TASK MATERIAL:
◆ ◆ ◆

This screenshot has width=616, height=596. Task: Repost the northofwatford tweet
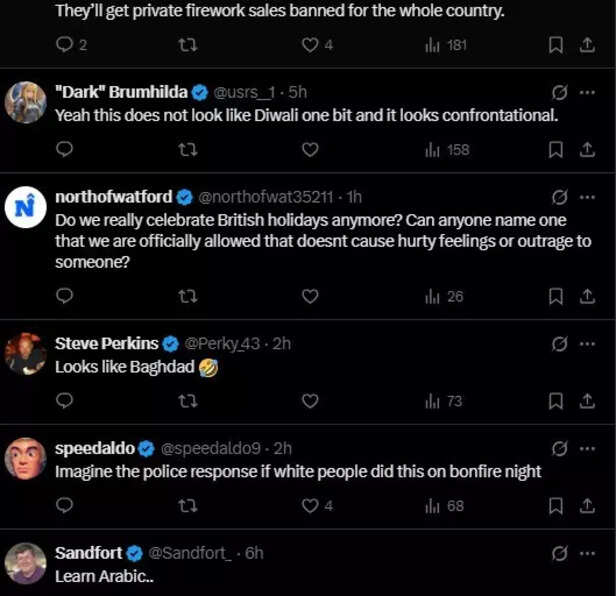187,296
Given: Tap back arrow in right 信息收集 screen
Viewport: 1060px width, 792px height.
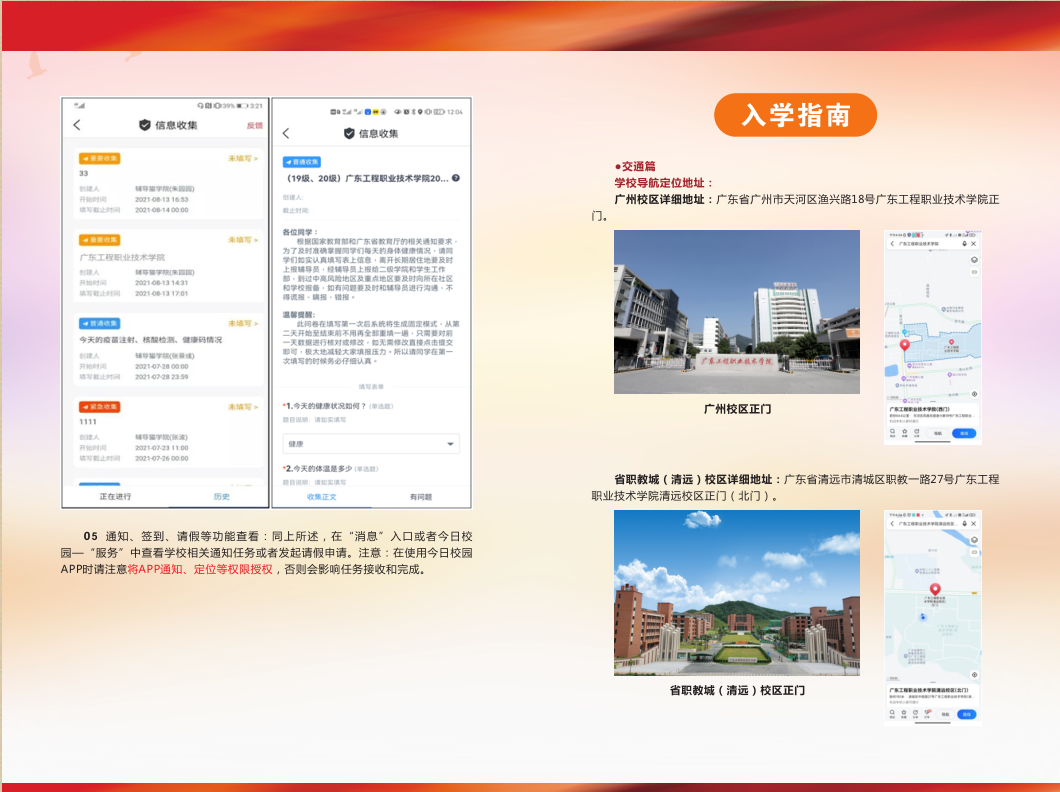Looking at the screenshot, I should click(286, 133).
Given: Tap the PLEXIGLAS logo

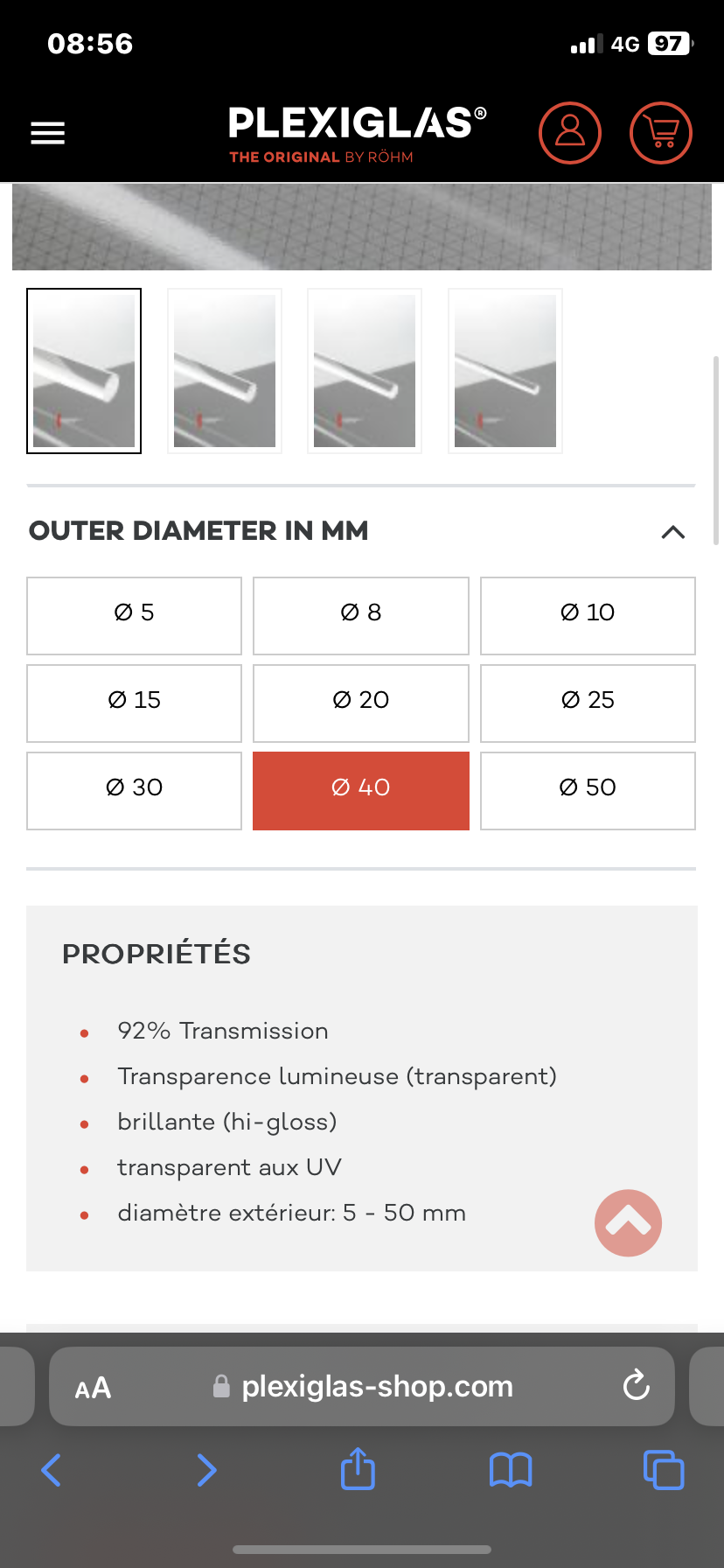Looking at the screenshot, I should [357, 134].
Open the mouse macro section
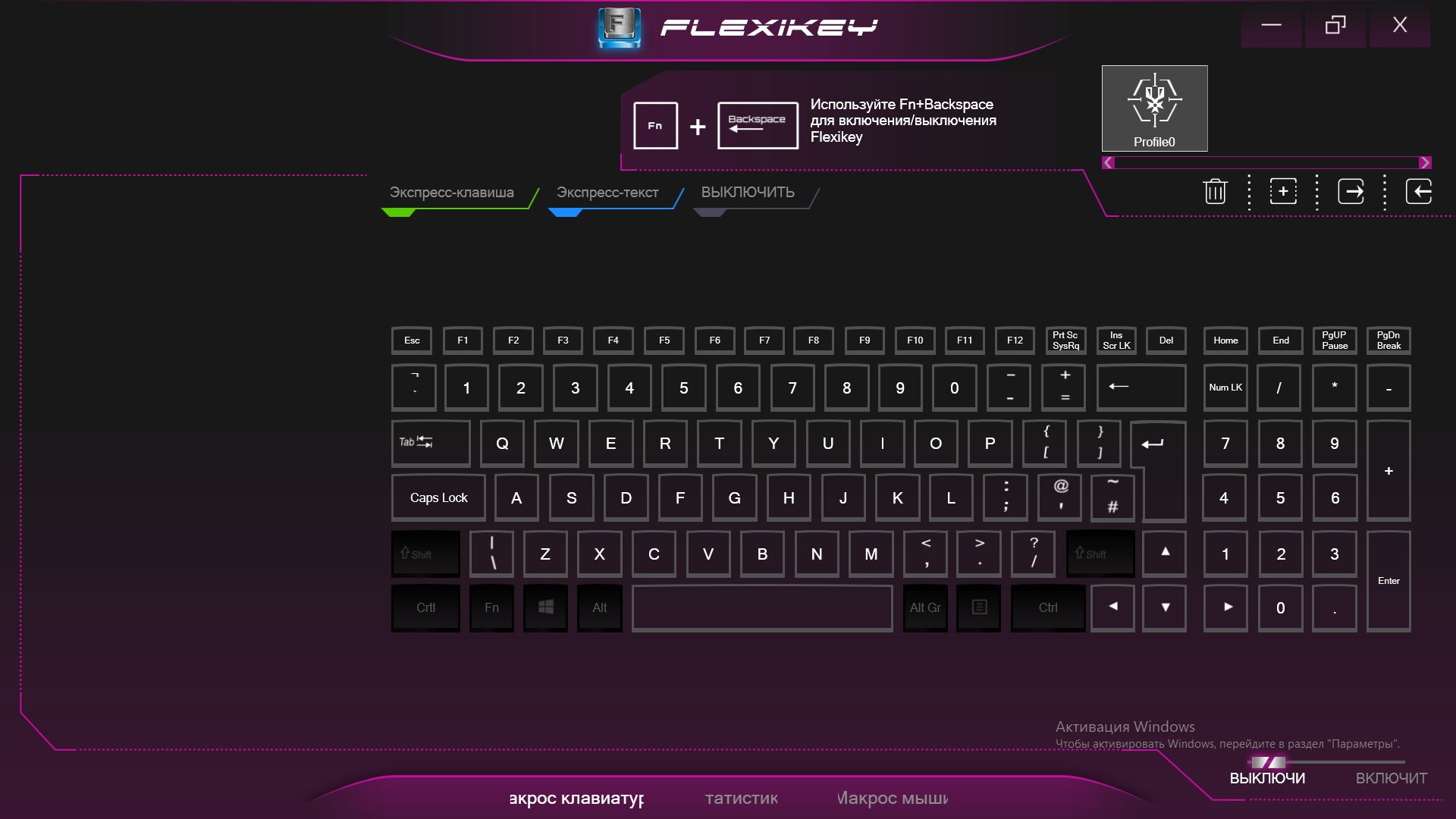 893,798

◆ ◆ ◆

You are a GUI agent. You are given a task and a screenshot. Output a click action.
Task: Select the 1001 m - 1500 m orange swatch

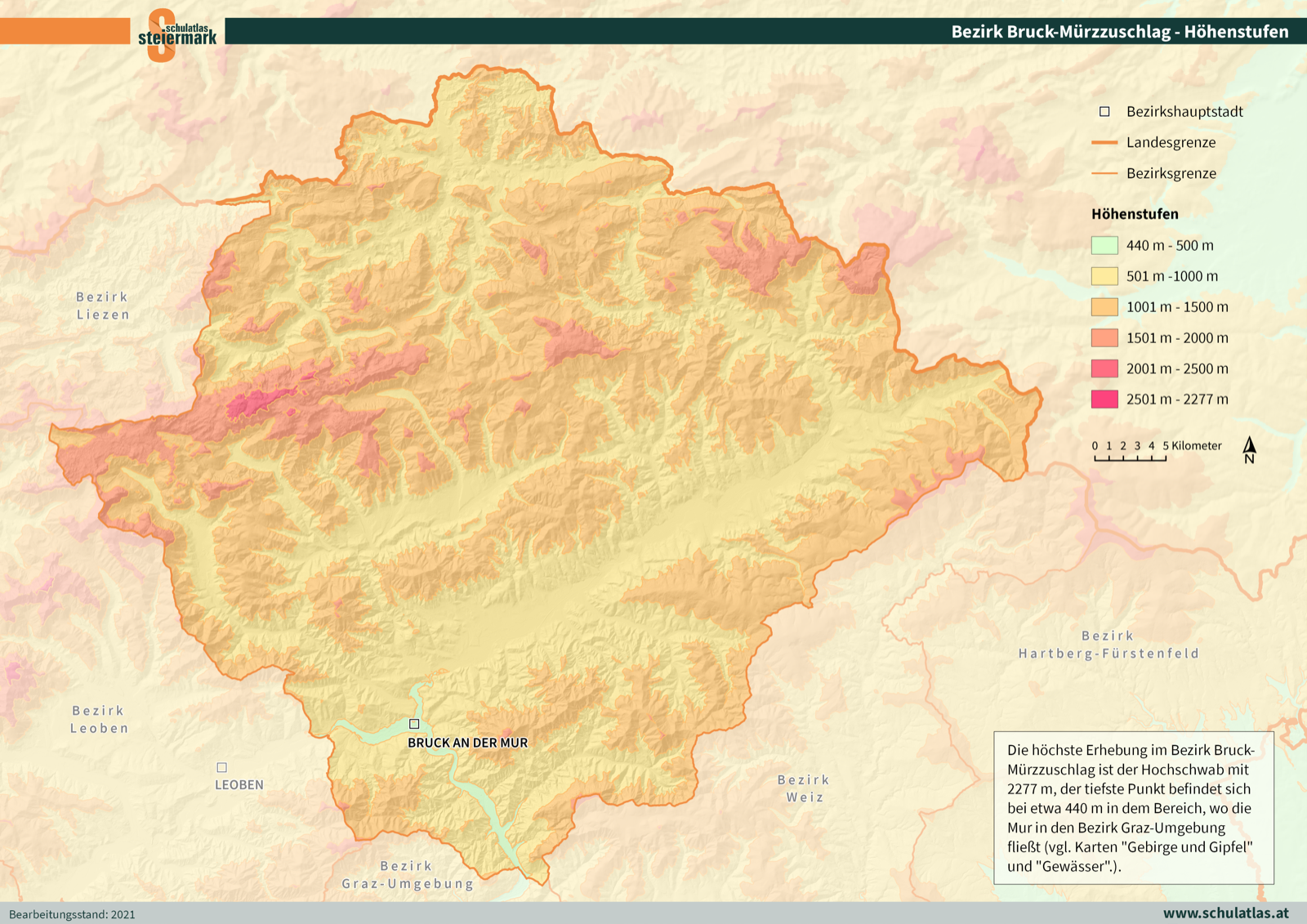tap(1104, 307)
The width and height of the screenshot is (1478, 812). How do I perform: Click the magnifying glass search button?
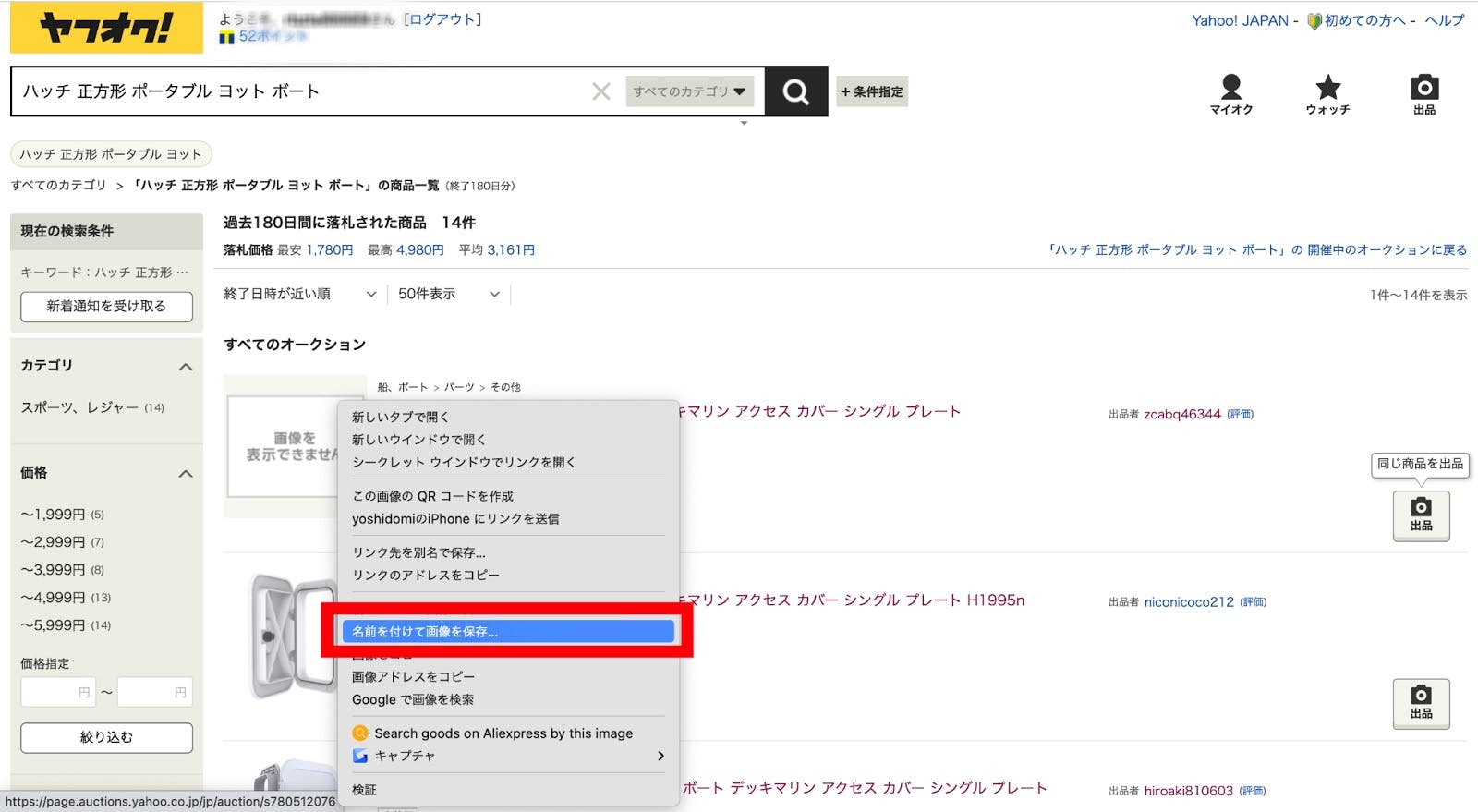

◆ ◆ ◆

WHAT IS REQUIRED:
Count the lines in the entries above that contain the string "width", matching case exactly. Reply with the number alone.

ANSWER TO THE TASK:
3